O Boletim Económico de Outono do Banco de Portugal indica que "as condições no mercado de trabalho continuaram a deteriorar-se no primeiro semestre de 2013", com o desemprego de longa duração a atingir "60 por cento do total de desempregados, o que é consistente com a diminuição acentuada do número de novas contratações".
O Banco de Portugal aponta ainda a queda da população ativa em Portugal, em grande parte resultante das políticas de destruição de emprego que têm vindo a ser desenvolvidas nos últimos anos. "A queda da população ativa de 2% por cento em termos homólogos na primeira metade do ano é muito significativa em termos históricos", indica o Boletim publicado esta terça-feira.
"Aumento do desemprego implica penalização salarial no regresso ao trabalho"
O relatório também se debruça sobre os efeitos do aumento do desemprego na queda salarial em Portugal, bem como o aumento em flecha dos contratos precários, destino de 85% dos desempregados que voltam a encontrar trabalho.
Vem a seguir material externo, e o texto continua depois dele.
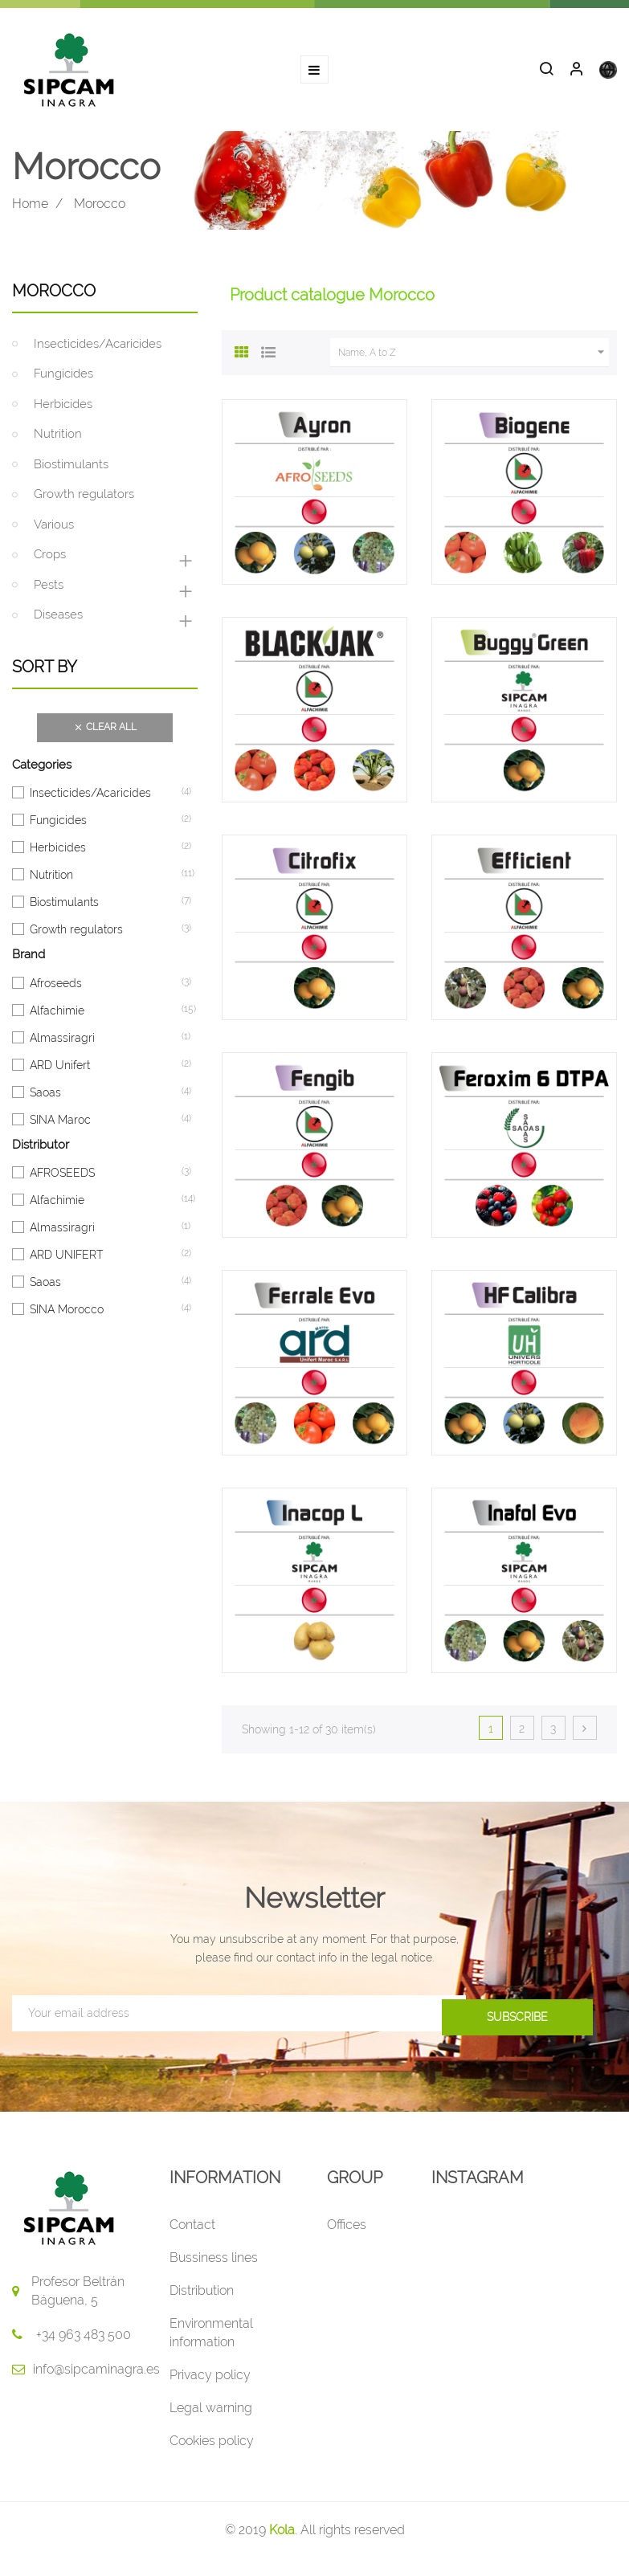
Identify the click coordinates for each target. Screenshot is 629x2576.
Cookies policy (212, 2445)
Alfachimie (57, 1015)
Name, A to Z (473, 357)
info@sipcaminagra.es (96, 2374)
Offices (346, 2229)
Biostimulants (71, 469)
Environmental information (211, 2337)
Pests (48, 589)
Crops (50, 560)
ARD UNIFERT (66, 1259)
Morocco (54, 295)
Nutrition (58, 439)
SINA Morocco (67, 1314)
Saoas (45, 1097)
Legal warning (211, 2412)
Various (54, 529)
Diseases (58, 620)
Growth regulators (84, 499)
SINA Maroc (60, 1124)
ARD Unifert (60, 1070)
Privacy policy (210, 2379)
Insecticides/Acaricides (97, 348)
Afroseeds (56, 988)
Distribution (202, 2295)
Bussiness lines (214, 2262)
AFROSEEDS (62, 1177)
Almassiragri (62, 1042)
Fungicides (63, 379)
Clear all (105, 732)
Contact (192, 2229)
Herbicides (63, 409)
E os trabalhadores que iniciaram contrato em 2012 recebem um salário 11% inferior aos que terminaram o contrato no ano anterior, numa rotação que afetou 776 mil trabalhadores.
Decompondo as variações dos salários, o Banco de Portugal conclui que mais de metade dos trabalhadores portugueses (cerca de 55%) viram o seu salário congelado ou cortado no ano passado, sendo que um quinto dos que viram congelada a remuneração recebiam salário mínimo. 39,4% dos trabalhadores sofreram pelo menos um corte salarial nos últimos dois anos, revela ainda o relatório.
Com este panorama, o anúncio do Governo de que em 2014 serão destruídos mais 22 mil postos de trabalho vem agravar ainda mais as perspetivas do desemprego de longa duração, já que 35% dos desempregados procuram emprego há mais de dois anos e 60% há mais de um ano. Quanto às perspetivas da nossa economia em relação à média europeia, o Banco de Portugal conclui que "desta forma, continuará o processo de divergência real entre Portugal e a média da área do euro, com o alargamento do diferencial negativo acumulado desde o início da união monetária para mais de 10 por cento".